WHAT THE TASK REQUIRES:
Since the records include pictures, leave those out while you reproduce exactly and only the lines from the one containing "Screen dimensions: 632x469" through the one containing "Given: Click the", inclusive.

(Stored data)
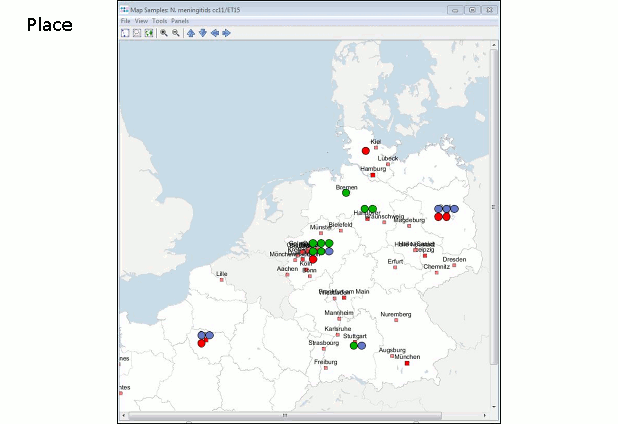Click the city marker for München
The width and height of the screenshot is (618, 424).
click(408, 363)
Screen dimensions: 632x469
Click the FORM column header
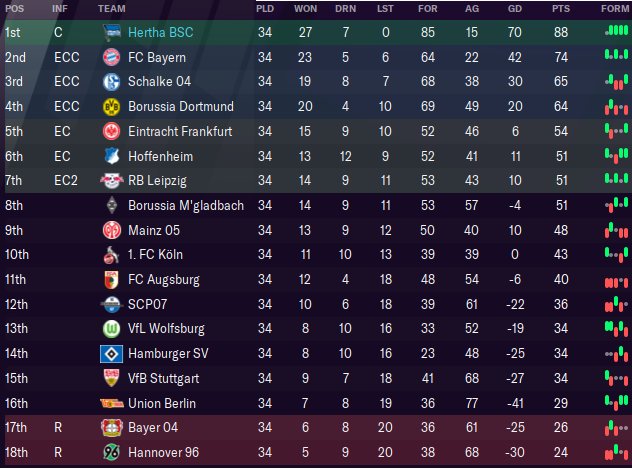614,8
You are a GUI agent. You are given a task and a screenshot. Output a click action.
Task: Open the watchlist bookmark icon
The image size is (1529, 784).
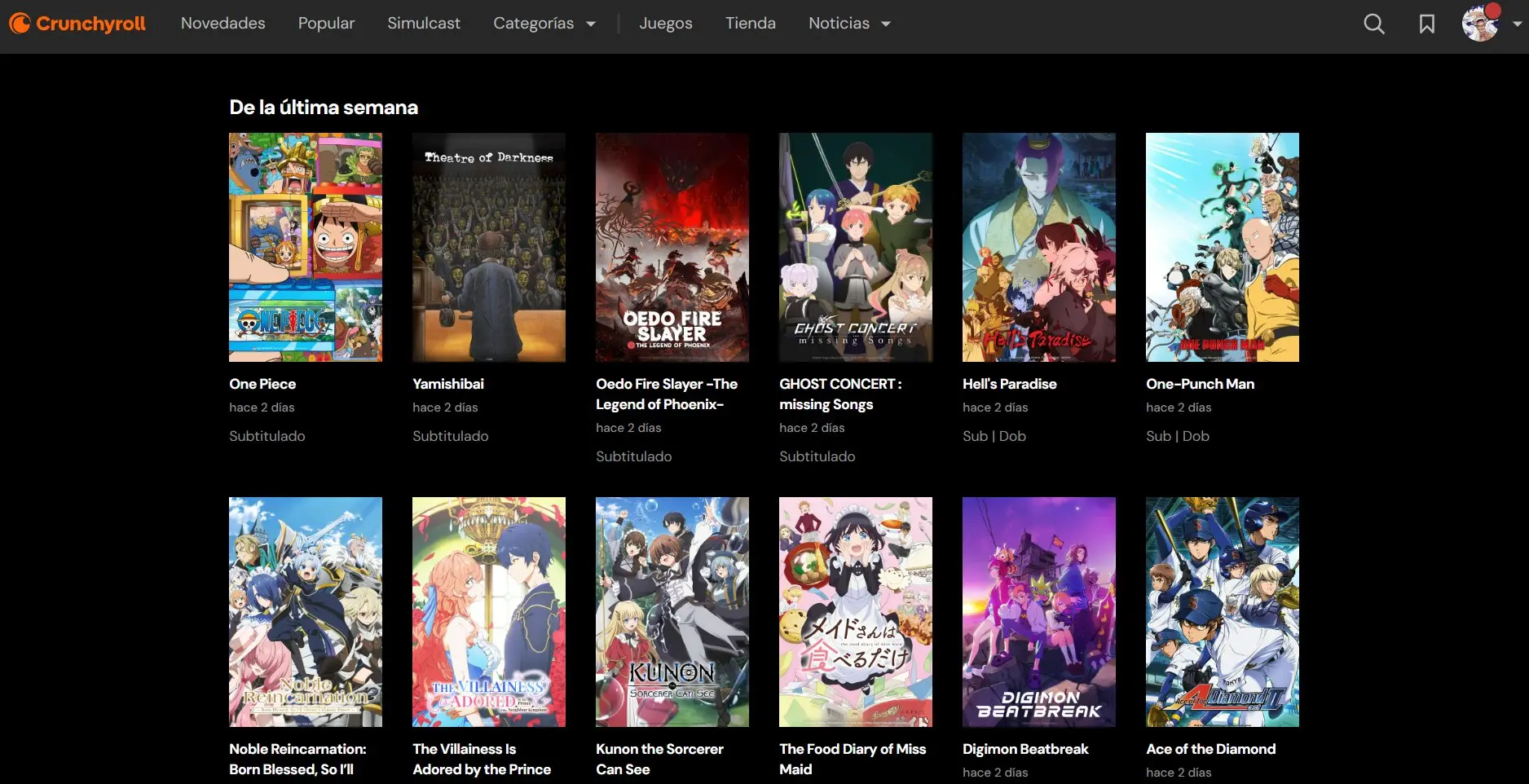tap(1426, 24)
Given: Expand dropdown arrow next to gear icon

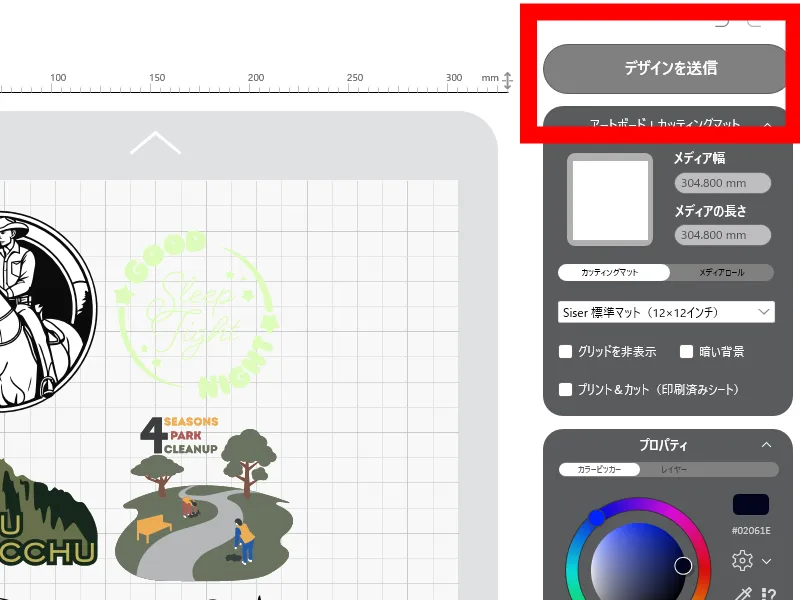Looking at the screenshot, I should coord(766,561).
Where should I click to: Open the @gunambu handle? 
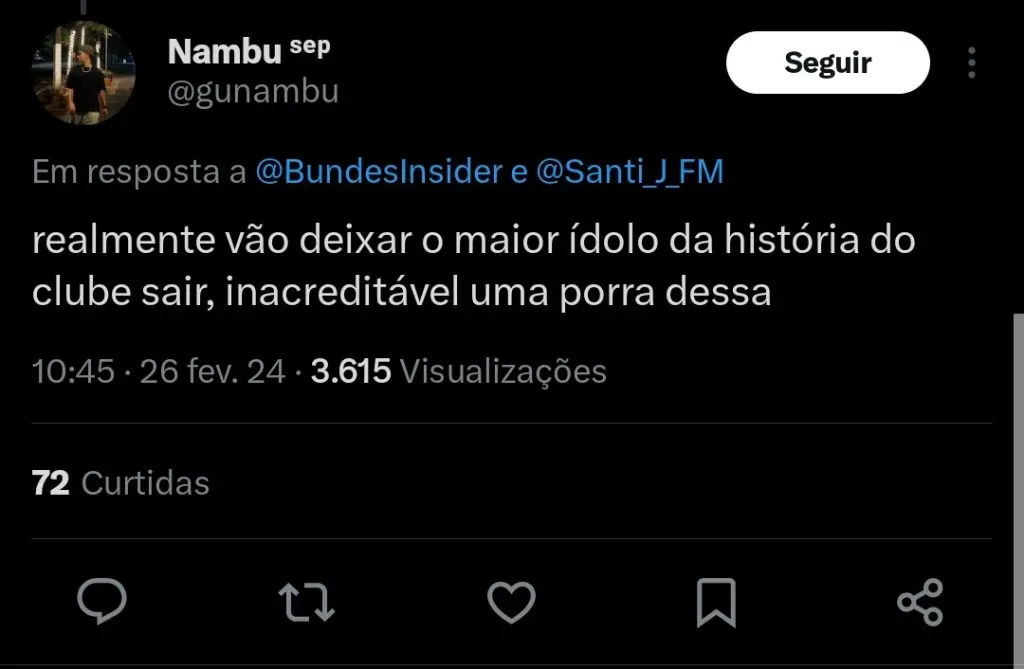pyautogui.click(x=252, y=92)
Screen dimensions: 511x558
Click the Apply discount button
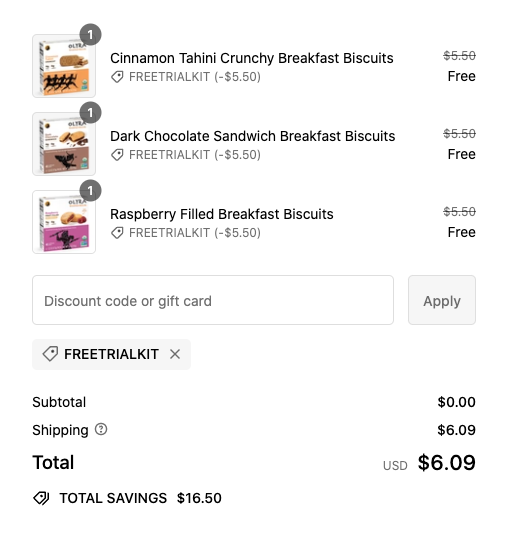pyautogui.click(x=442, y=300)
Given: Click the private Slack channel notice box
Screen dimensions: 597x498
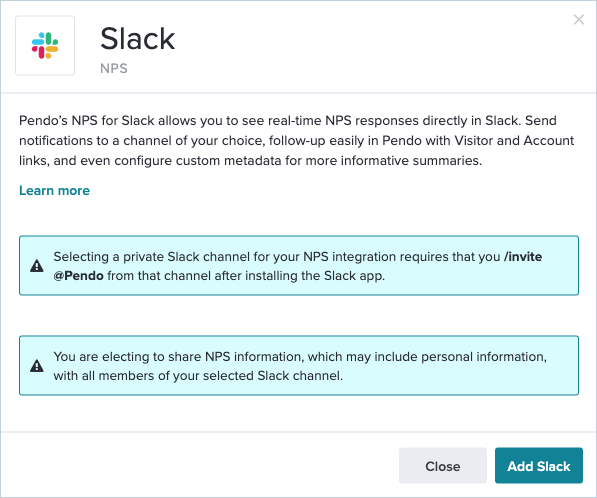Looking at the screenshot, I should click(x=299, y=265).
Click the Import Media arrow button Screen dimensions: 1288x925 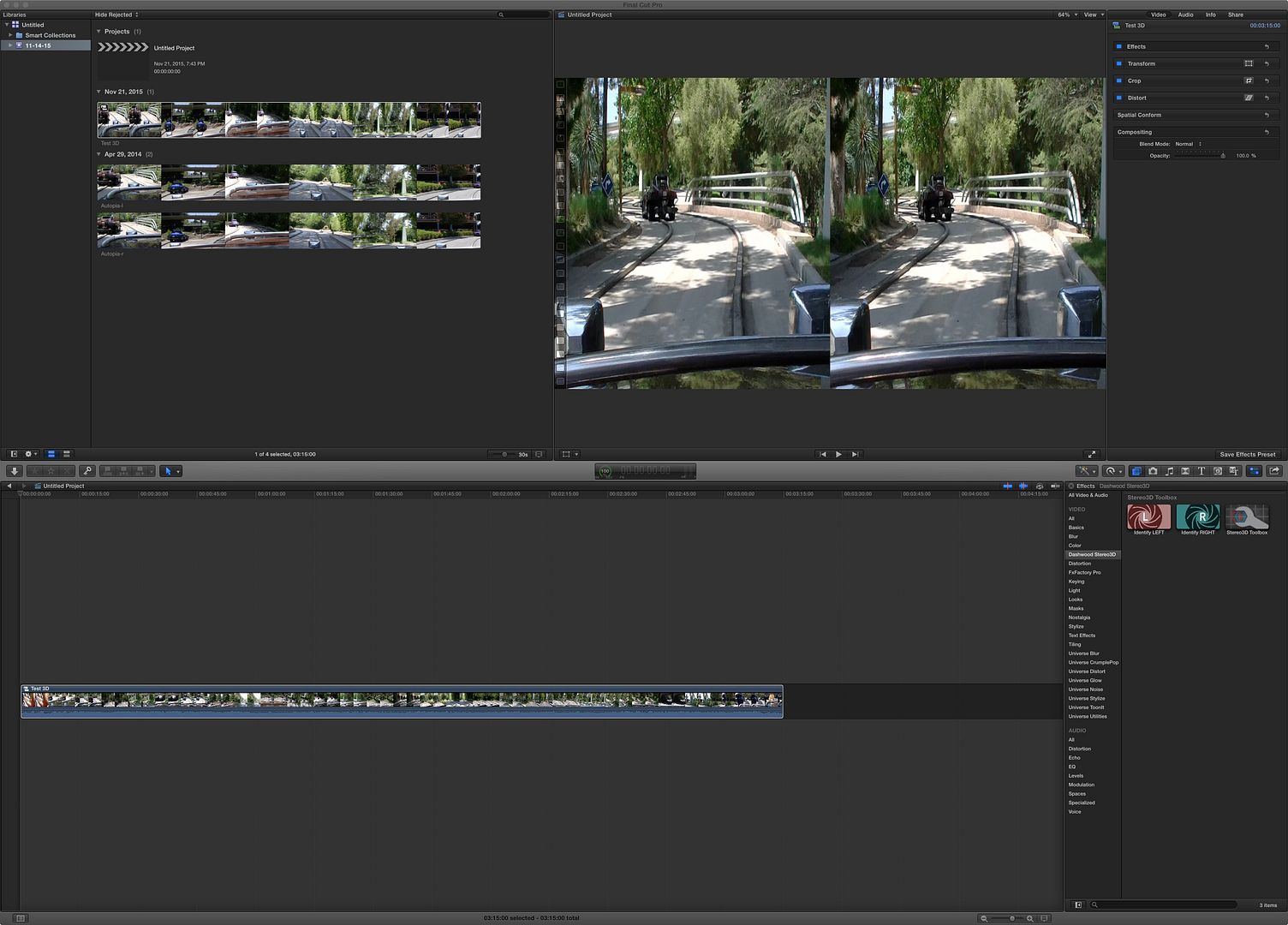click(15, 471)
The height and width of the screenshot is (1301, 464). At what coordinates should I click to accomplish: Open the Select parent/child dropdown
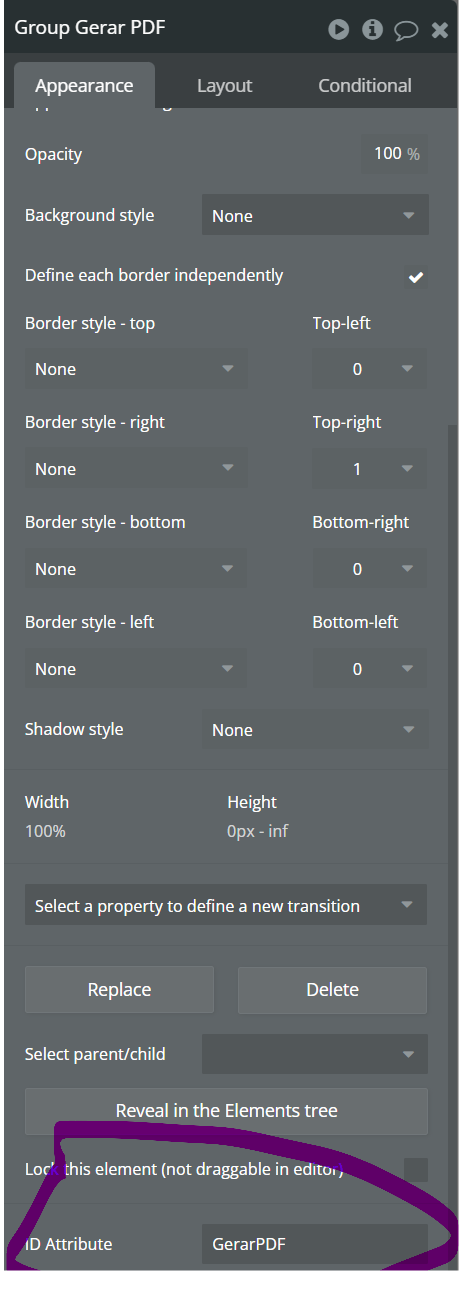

OUTPUT FOR THIS TASK:
Screen dimensions: 632x469
Click the FORM column header
614,8
You are a GUI agent. You are given a task and a screenshot. Output a click action.
Task: Open the watchlist bookmark icon
The image size is (1529, 784).
tap(1426, 24)
Given: Expand dropdown arrow next to gear icon

Looking at the screenshot, I should coord(766,561).
Where should I click to: Open the @gunambu handle? 
pyautogui.click(x=252, y=92)
Screen dimensions: 511x558
Click the Apply discount button
pyautogui.click(x=442, y=300)
Given: Click the private Slack channel notice box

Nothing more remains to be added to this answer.